◆ **Instruction**: Reproduce the records below line for line, with no changes.

◆ **Collected data**:
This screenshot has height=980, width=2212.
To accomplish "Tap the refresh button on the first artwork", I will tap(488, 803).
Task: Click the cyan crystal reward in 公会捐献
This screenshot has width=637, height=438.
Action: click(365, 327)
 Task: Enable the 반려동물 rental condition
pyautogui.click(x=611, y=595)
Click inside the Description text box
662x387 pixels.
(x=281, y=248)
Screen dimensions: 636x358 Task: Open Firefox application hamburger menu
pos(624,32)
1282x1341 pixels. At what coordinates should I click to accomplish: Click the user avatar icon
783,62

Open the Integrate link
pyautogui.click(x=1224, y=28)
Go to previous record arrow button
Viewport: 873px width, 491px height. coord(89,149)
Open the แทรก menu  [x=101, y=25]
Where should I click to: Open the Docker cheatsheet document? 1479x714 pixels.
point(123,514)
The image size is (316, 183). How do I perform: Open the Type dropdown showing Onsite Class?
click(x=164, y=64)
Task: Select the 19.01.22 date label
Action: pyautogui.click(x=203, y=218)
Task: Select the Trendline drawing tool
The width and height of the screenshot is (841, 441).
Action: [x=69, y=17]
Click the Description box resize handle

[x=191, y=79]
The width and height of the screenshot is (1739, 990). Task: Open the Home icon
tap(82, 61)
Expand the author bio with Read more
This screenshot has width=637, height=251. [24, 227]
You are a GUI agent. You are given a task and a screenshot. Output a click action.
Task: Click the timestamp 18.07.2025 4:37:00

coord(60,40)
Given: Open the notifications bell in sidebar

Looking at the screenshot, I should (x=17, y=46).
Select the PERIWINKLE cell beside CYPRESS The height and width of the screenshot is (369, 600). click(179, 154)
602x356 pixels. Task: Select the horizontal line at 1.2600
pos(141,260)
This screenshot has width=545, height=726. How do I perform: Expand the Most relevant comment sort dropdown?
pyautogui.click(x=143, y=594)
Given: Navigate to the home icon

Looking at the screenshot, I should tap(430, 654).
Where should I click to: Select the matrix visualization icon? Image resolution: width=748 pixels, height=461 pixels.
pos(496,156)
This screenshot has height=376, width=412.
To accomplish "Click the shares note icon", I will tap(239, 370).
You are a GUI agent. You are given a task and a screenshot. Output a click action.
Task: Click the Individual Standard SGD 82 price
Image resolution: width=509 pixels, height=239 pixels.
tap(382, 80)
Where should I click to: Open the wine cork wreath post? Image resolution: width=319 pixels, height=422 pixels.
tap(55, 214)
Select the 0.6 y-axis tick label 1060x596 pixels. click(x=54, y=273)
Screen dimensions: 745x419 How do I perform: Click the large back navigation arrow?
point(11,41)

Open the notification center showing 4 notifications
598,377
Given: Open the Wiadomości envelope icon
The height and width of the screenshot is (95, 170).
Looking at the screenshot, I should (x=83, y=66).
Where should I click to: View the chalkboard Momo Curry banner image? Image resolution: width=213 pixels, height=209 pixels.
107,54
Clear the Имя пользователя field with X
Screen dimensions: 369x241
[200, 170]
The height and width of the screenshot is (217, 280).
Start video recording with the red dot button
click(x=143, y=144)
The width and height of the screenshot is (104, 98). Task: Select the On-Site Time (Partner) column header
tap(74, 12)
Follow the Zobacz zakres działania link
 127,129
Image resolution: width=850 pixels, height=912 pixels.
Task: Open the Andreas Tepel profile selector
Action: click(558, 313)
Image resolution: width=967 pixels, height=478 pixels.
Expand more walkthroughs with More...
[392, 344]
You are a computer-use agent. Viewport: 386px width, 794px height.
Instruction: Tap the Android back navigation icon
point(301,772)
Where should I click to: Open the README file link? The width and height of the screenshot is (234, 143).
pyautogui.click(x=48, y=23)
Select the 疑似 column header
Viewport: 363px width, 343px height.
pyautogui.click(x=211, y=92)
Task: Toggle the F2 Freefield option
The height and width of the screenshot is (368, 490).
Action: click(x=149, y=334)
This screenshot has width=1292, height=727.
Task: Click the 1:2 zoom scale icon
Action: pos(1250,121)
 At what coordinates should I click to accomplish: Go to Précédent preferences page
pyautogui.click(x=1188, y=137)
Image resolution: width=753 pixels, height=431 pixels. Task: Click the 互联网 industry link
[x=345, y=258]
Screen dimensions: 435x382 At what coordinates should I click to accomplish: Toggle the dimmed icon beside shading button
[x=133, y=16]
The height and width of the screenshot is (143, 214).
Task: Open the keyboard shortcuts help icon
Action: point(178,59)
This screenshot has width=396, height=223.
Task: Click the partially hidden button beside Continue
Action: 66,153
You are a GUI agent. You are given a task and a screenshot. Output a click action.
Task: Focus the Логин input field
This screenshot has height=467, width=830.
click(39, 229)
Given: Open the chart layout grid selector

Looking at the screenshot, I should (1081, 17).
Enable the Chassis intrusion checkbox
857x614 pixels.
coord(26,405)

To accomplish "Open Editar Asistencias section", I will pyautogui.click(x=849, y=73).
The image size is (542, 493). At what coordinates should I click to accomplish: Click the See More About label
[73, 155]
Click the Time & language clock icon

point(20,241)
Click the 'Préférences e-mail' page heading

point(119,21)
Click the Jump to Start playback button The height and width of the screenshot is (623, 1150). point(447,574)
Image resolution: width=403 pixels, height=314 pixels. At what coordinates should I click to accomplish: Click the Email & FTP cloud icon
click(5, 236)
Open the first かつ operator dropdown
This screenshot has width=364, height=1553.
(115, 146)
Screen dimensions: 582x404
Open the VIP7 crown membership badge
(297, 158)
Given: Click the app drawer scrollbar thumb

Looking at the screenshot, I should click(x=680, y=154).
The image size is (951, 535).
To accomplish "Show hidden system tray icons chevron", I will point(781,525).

◆ **Result**:
This screenshot has height=980, width=2212.
To accomplish "Tap the refresh button on the first artwork", I will tap(488, 803).
Task: Click the cyan crystal reward in 公会捐献
This screenshot has width=637, height=438.
Action: click(365, 327)
 Task: Enable the 반려동물 rental condition
pyautogui.click(x=611, y=595)
Click inside the Description text box
662x387 pixels.
(x=281, y=248)
Screen dimensions: 636x358 Task: Open Firefox application hamburger menu
pos(624,32)
1282x1341 pixels. At what coordinates should I click to accomplish: Click the user avatar icon
783,62

Open the Integrate link
pyautogui.click(x=1224, y=28)
Go to previous record arrow button
Viewport: 873px width, 491px height. coord(89,149)
Open the แทรก menu  [x=101, y=25]
Where should I click to: Open the Docker cheatsheet document? 1479x714 pixels.
point(123,514)
The image size is (316, 183). How do I perform: Open the Type dropdown showing Onsite Class?
click(x=164, y=64)
Task: Select the 19.01.22 date label
Action: pyautogui.click(x=203, y=218)
Task: Select the Trendline drawing tool
The width and height of the screenshot is (841, 441).
Action: [x=69, y=17]
Click the Description box resize handle

[x=191, y=79]
The width and height of the screenshot is (1739, 990). Task: Open the Home icon
tap(82, 61)
Expand the author bio with Read more
This screenshot has width=637, height=251. [24, 227]
You are a GUI agent. You are given a task and a screenshot. Output a click action.
Task: Click the timestamp 18.07.2025 4:37:00

coord(60,40)
Given: Open the notifications bell in sidebar

Looking at the screenshot, I should (x=17, y=46).
Select the PERIWINKLE cell beside CYPRESS The height and width of the screenshot is (369, 600). click(179, 154)
602x356 pixels. Task: Select the horizontal line at 1.2600
pos(141,260)
This screenshot has width=545, height=726. How do I perform: Expand the Most relevant comment sort dropdown?
pyautogui.click(x=143, y=594)
Given: Navigate to the home icon

Looking at the screenshot, I should tap(430, 654).
Where should I click to: Select the matrix visualization icon? Image resolution: width=748 pixels, height=461 pixels.
pos(496,156)
This screenshot has height=376, width=412.
To accomplish "Click the shares note icon", I will tap(239, 370).
You are a GUI agent. You are given a task and a screenshot. Output a click action.
Task: Click the Individual Standard SGD 82 price
Image resolution: width=509 pixels, height=239 pixels.
tap(382, 80)
Where should I click to: Open the wine cork wreath post? Image resolution: width=319 pixels, height=422 pixels.
tap(55, 214)
Select the 0.6 y-axis tick label 1060x596 pixels. click(x=54, y=273)
Screen dimensions: 745x419 How do I perform: Click the large back navigation arrow?
point(11,41)

Open the notification center showing 4 notifications
598,377
Given: Open the Wiadomości envelope icon
The height and width of the screenshot is (95, 170).
Looking at the screenshot, I should (x=83, y=66).
Where should I click to: View the chalkboard Momo Curry banner image? Image resolution: width=213 pixels, height=209 pixels.
107,54
Clear the Имя пользователя field with X
Screen dimensions: 369x241
[200, 170]
The height and width of the screenshot is (217, 280).
Start video recording with the red dot button
click(x=143, y=144)
The width and height of the screenshot is (104, 98). Task: Select the On-Site Time (Partner) column header
tap(74, 12)
Follow the Zobacz zakres działania link
 127,129
Image resolution: width=850 pixels, height=912 pixels.
Task: Open the Andreas Tepel profile selector
Action: click(558, 313)
Image resolution: width=967 pixels, height=478 pixels.
Expand more walkthroughs with More...
[392, 344]
You are a computer-use agent. Viewport: 386px width, 794px height.
Instruction: Tap the Android back navigation icon
point(301,772)
Where should I click to: Open the README file link? The width and height of the screenshot is (234, 143).
pyautogui.click(x=48, y=23)
Select the 疑似 column header
Viewport: 363px width, 343px height.
pyautogui.click(x=211, y=92)
Task: Toggle the F2 Freefield option
The height and width of the screenshot is (368, 490).
Action: click(x=149, y=334)
This screenshot has width=1292, height=727.
Task: Click the 1:2 zoom scale icon
Action: pos(1250,121)
 At what coordinates should I click to accomplish: Go to Précédent preferences page
pyautogui.click(x=1188, y=137)
Image resolution: width=753 pixels, height=431 pixels. Task: Click the 互联网 industry link
[x=345, y=258]
Screen dimensions: 435x382 At what coordinates should I click to accomplish: Toggle the dimmed icon beside shading button
[x=133, y=16]
The height and width of the screenshot is (143, 214).
Task: Open the keyboard shortcuts help icon
Action: point(178,59)
This screenshot has width=396, height=223.
Task: Click the partially hidden button beside Continue
Action: 66,153
You are a GUI agent. You are given a task and a screenshot. Output a click action.
Task: Focus the Логин input field
This screenshot has height=467, width=830.
click(39, 229)
Given: Open the chart layout grid selector

Looking at the screenshot, I should (1081, 17).
Enable the Chassis intrusion checkbox
857x614 pixels.
coord(26,405)

To accomplish "Open Editar Asistencias section", I will pyautogui.click(x=849, y=73).
The image size is (542, 493). At what coordinates should I click to accomplish: Click the See More About label
[73, 155]
Click the Time & language clock icon

point(20,241)
Click the 'Préférences e-mail' page heading

point(119,21)
Click the Jump to Start playback button The height and width of the screenshot is (623, 1150). point(447,574)
Image resolution: width=403 pixels, height=314 pixels. At what coordinates should I click to accomplish: Click the Email & FTP cloud icon
click(5, 236)
Open the first かつ operator dropdown
This screenshot has width=364, height=1553.
(115, 146)
Screen dimensions: 582x404
Open the VIP7 crown membership badge
(297, 158)
Given: Click the app drawer scrollbar thumb

Looking at the screenshot, I should click(x=680, y=154).
The image size is (951, 535).
To accomplish "Show hidden system tray icons chevron", I will point(781,525).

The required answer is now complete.